Bercy tient bon face aux doutes de Bruxelles

Michel Sapin, ministre des Finances. [Parti Socialiste/Flickr]

Le ministre des Finances s’est montré confiant sur l’évolution du déficit français. Malgré les hésitations de la Commission européenne.

Pour Michel Sapin, le nouvau ministre des Finances, la chose est acquise : la France est déterminée à réduire son déficit à 3 % du PIB en 2015. Le ministre l’a réaffirmé dans un communiqué, lundi, en réponse aux doutes émis par Bruxelles lors de la publication de ses prévisions économiques de printemps, et intitulés « La reprise prend forme grâce à la demande intérieure ».

Car pour la Commission, le déficit devrait encore représenter 3,4 % du déficit l’année prochaine. Or 2015 représente une date limite. Après cette date, la France s’expose à des sanctions financières.

Un progrès net peut néanmoins être souligné. En février dernier, la Commission anticipait encore un déficit de 3,9%.
 
 
« Passer de 3,9% à 3,4% en deux mois et demi, ca montre qu’il s’est passé quelque chose en France » a estimé le ministre des Finances Michel Sapin lors d’une conférence de presse à Bruxelles.

La croissance économique française est aussi remise en question. La France prévoit une croissance de 1,7 % pour 2015, contre 1,5 % pour les équipes de la Commission ; cette différence explique d’ailleurs le premier décalage. Faute de croissance plus soutenue, la France collectera moins d’impôts, et peinera donc à équilibrer son budget 2015.

Une analyse partielle

Les équipes de Siim Kallas, le commissaire européen chargé des dossiers économiques depuis le départ d’Olli Rehn en campagne, ont précisé ne pas avoir eu toutes les données en main pour leur analyste. Le plan de rigueur de 50 milliards d’euros a été pris en compte, mais pas d’autres mesures annoncées plus tard, notamment le gel des retraites.

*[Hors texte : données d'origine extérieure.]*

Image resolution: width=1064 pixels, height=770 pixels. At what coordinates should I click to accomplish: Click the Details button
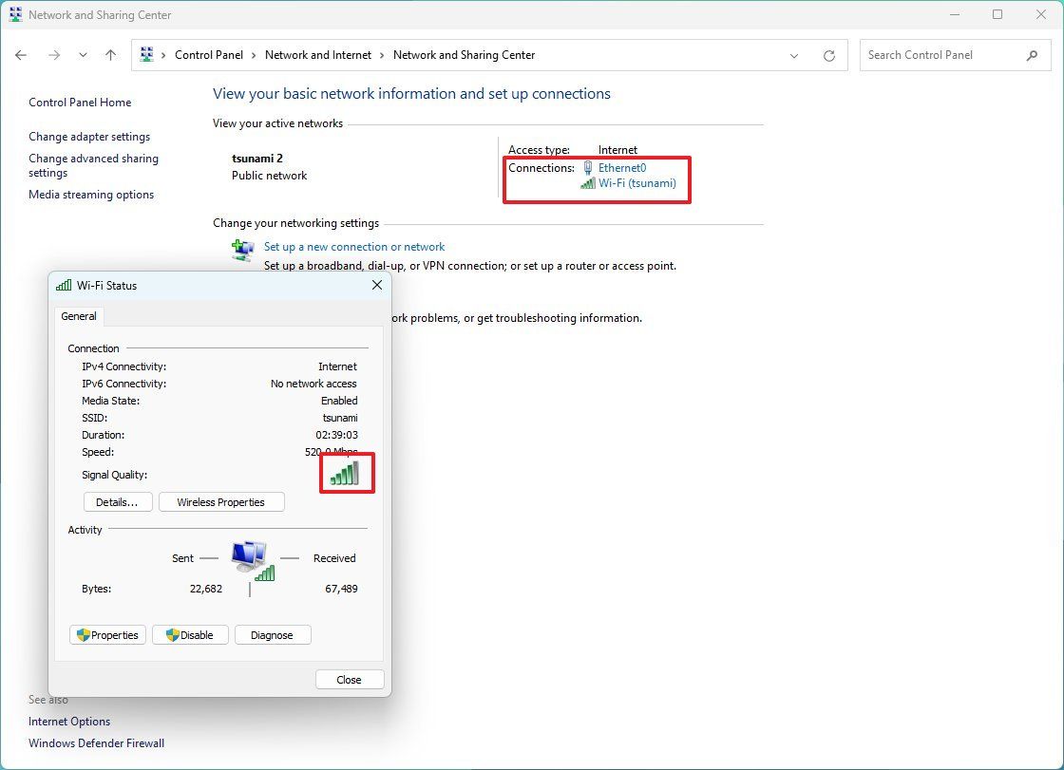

Dans le Journal du Dimanche du 4 mai, le président François Hollande avait indiqué que le retournement de l’activité économique était proche.

« Le redressement n’est pas terminé mais le retournement économique arrive », assurait le président. « Cette phase doit se traduire par une croissance plus forte, une compétitivité plus importante, une redistribution du pouvoir d’achat par une baisse des impôts » avait-il continué.

Un optimiste moqué par la droite, par la suite, mais aussi confirmé par la Commission européenne.

L’exécutif européen a en effet aussi publié, lundi, de nouvelles prévisions, dans lesquelles elle constate que « la demande intérieure devrait devenir le vecteur essentiel de la croissance. Les dépenses des consommateurs devraient progressivement alimenter la croissance à mesure que les revenus réels bénéficieront d’une inflation plus basse et de la stabilisation du marché du travail », explique la Commission.

 

La Commission européenne devra transmettre, le 2 juin prochain, une communication plus détaillée sur le programme de stabilité. A cette date, la transition politique du Parlement européen battra son plein.

« Je pense que dans l’espace d’un mois, nous arriverons à ce que les prévisions des uns et des autres se rejoignent autour du chiffre de 3% » juge Michel Sapin.